Abelardo de la Espriella obteve quase 13 milhões de votos e venceu as eleições em uma Colômbia polarizada.

A Colômbia acabou de viver o segundo turno mais acirrado e com maior participação popular da sua história. A diferença de votos que elegeu Abelardo de la Espriella foi de pouco mais de 250 mil em um universo de mais de 26 milhões de eleitores.
A contagem preliminar foi feita pelo Registro Oficial e confirma o candidato como presidente eleito. Esse resultado muda o mapa da América do Sul.
O continente passa a ter 7 países com governos de direita contra 5 com governos mais à esquerda.
O atual presidente, Gustavo Petro, ainda não reconheceu o resultado da eleição. Ele apoiava Iván Cepeda Castro, que perdeu, segundo a contagem preliminar.
O governo Petro tem buscado a nulidade de milhares de mesas oficiais, o que, segundo ele, pode mudar o resultado da contagem oficial.

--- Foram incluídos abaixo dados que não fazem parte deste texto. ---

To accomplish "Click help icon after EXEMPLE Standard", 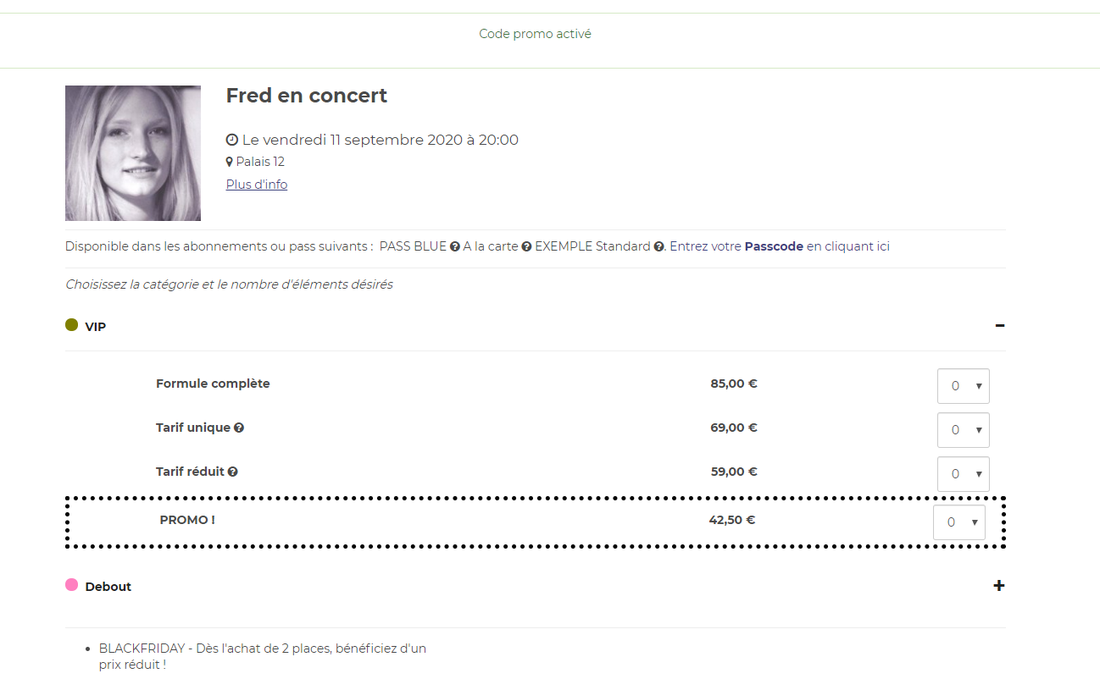I will coord(659,247).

Em 2022, apenas o Paraguai possuía um governo mais à direita. O continente vivia uma verdadeira onda vermelha, com 10 países com partidos mais à esquerda no poder.
Em 2026, o mapa já está completamente diferente. Uma onda azul tem levado partidos de direita a vencerem eleições.

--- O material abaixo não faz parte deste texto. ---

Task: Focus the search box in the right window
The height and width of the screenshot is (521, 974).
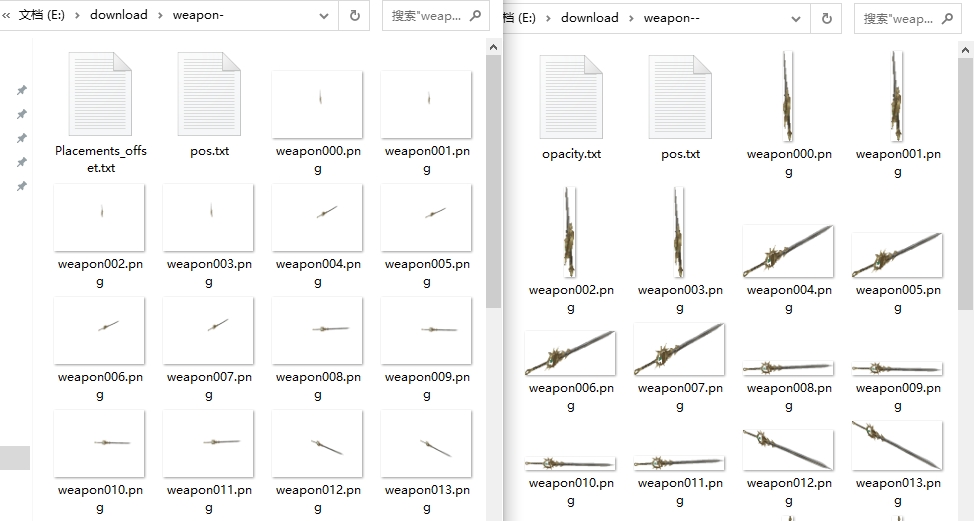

Dos 11 países sul-americanos, 7 possuem governos eleitos ou no poder identificados com a direita.
É importante ressaltar que a eleição no Peru está na reta final da apuração, a eleição na Colômbia ainda depende do resultado oficial e a Guiana Francesa possui como chefe de Estado o presidente da França, mas levou-se em consideração, neste mapa, o presidente da Assembleia, Gabriel Serville.
Abelardo de la Espriella é um advogado criminalista colombiano, nascido em Montería, que chegou à Presidência com um discurso de oposição ao governo Gustavo Petro, defesa da segurança com “mão dura” e uma campanha fortemente marcada pelo uso de redes sociais, grupos de WhatsApp e conteúdos feitos com inteligência artificial.
Com o slogan “Firme por la patria”, ele se apresentou como um candidato contra os partidos tradicionais e o establishment, usando símbolos nacionais, como a camisa da seleção colombiana, para consolidar sua imagem junto ao eleitorado.
Antes da política, De la Espriella ganhou projeção como um dos penalistas mais conhecidos e polêmicos da Colômbia.
Atuou em casos de grande repercussão, como os de Natalia Ponce de León e Rosa Elvira Cely, mas também defendeu personagens controversos, como Álex Saab, David Murcia Guzmán e políticos ligados a escândalos.
Na campanha, defendeu pautas associadas à direita, como o capital privado, a aproximação com os Estados Unidos, o catolicismo e a redução do tamanho do Estado.